The preaching mindset similarly undermines discussion about the country’s flailing economy. Head of the Economic Development Advisory Board, Dr Terrence Farrell, has had to spend most of the past few weeks explaining the board’s recommendations, because commentators like Ralph Maraj (a master of preachy advice) and Trevor Sudama (a master of race rhetoric) apparently can’t be bothered to read in-depth. Finance Minister Colm Imbert has to send letters to the editor to point out columnist Michael Harris’s complete misunderstanding of fiscal figures, to which Harris’s only reply is to call Mr Imbert a “buffoon”—an ad hominem response which, apart from being wrong (Colm is bumptious, not buffoonish) only demonstrates that Harris, a politics preacher, cannot defend his opinions. But, without analytical debates about free trade, comparative advantage, privatisation, devaluation and so on, it will be that much harder for the country to extricate itself from its present economic morass.

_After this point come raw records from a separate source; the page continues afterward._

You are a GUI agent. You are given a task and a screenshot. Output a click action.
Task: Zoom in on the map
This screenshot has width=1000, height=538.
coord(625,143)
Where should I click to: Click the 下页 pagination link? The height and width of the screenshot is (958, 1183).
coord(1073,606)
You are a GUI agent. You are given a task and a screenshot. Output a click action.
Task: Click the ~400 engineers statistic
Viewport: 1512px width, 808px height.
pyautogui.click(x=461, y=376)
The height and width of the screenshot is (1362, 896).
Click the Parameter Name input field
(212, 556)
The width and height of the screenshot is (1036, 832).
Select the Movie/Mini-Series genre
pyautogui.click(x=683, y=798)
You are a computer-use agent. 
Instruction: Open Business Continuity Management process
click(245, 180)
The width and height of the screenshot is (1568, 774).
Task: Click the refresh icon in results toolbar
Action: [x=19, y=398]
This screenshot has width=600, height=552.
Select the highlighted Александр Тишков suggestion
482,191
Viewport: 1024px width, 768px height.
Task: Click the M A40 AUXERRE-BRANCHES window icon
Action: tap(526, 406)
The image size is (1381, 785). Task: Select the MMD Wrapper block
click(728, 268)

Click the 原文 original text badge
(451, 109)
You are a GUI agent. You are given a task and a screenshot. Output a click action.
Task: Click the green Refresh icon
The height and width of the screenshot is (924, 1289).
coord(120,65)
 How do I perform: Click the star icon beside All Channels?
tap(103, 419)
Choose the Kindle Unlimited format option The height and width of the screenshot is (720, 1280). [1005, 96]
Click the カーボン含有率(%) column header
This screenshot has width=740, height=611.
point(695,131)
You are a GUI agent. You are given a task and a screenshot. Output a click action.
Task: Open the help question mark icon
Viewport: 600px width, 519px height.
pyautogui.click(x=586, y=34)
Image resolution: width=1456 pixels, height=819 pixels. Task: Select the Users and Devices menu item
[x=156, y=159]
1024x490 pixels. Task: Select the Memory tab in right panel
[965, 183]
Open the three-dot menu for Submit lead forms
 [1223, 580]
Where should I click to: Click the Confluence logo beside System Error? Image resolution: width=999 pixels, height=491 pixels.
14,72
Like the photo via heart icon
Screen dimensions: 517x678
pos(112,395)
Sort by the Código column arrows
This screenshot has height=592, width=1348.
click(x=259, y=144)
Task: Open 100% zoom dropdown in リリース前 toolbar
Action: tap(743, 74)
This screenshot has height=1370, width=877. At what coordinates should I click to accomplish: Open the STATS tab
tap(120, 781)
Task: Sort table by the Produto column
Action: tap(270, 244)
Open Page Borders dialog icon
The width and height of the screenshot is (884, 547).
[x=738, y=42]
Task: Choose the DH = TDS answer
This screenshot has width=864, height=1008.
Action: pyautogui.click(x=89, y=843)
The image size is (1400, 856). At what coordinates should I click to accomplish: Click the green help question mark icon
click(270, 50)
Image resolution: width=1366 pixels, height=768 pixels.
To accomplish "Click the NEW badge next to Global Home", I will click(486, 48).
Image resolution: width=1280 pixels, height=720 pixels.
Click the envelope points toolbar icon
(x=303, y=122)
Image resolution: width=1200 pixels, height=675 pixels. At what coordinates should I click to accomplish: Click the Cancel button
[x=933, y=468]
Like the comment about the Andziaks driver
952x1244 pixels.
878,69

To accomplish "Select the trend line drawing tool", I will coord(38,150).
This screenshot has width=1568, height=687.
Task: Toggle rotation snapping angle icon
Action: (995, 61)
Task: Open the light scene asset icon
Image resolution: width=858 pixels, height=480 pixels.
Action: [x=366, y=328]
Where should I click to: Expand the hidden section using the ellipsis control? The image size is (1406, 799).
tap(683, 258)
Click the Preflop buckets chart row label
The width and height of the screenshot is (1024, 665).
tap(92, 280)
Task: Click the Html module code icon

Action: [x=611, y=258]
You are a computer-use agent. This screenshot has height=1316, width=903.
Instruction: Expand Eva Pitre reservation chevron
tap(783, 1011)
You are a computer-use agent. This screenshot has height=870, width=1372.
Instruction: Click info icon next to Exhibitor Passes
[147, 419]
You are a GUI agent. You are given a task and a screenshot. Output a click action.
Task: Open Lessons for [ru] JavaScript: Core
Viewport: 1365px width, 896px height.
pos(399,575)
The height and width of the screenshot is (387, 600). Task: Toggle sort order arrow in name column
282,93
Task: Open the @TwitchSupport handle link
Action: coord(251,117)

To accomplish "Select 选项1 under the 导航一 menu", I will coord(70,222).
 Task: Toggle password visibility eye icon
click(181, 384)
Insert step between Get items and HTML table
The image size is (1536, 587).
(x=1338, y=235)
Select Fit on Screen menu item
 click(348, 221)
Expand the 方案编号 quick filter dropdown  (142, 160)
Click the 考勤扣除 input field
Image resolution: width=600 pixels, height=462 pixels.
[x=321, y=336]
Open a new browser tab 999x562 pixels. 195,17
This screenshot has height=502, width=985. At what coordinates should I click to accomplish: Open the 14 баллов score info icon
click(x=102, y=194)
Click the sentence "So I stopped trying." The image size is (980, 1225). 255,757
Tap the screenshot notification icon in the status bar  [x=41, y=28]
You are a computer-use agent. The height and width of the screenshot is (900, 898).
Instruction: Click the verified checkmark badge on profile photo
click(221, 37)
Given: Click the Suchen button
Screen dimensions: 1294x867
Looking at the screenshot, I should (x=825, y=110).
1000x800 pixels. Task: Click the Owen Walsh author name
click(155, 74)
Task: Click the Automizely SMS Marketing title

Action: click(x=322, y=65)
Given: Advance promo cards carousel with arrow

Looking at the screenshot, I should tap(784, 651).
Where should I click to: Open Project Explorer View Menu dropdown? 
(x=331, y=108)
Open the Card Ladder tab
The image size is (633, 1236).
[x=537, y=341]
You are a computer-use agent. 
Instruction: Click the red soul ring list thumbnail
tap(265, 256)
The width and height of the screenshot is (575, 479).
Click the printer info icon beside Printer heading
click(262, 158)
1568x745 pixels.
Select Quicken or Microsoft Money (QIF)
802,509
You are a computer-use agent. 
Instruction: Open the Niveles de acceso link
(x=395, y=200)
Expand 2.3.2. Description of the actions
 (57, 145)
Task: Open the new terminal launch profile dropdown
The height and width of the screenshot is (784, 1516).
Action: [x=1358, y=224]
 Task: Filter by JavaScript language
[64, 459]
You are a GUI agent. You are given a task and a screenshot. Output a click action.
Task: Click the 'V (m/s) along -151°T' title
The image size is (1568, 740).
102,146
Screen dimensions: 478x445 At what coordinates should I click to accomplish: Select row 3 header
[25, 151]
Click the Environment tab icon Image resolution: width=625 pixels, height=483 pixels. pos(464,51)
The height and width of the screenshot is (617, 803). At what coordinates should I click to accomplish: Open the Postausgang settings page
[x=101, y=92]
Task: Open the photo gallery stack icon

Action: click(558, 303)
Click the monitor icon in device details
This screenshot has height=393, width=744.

The problem is, there is no balance, either in the society as a whole or the media in particular, not only in respect to the economy, but all other issues. This is because, human nature being what it is, the audience for preaching is always larger than the audience for argument. This is so even in advanced nations like Sweden and Canada, where the widespread acceptance of shibboleths about welfare and rape culture proves that secularism doesn’t eradicate the religious mindset. But in nations like those, the minority voices of reason and pragmatism still influence policies and cultural values.
That, of course, doesn’t happen here: which is one reason T&T is still Third World.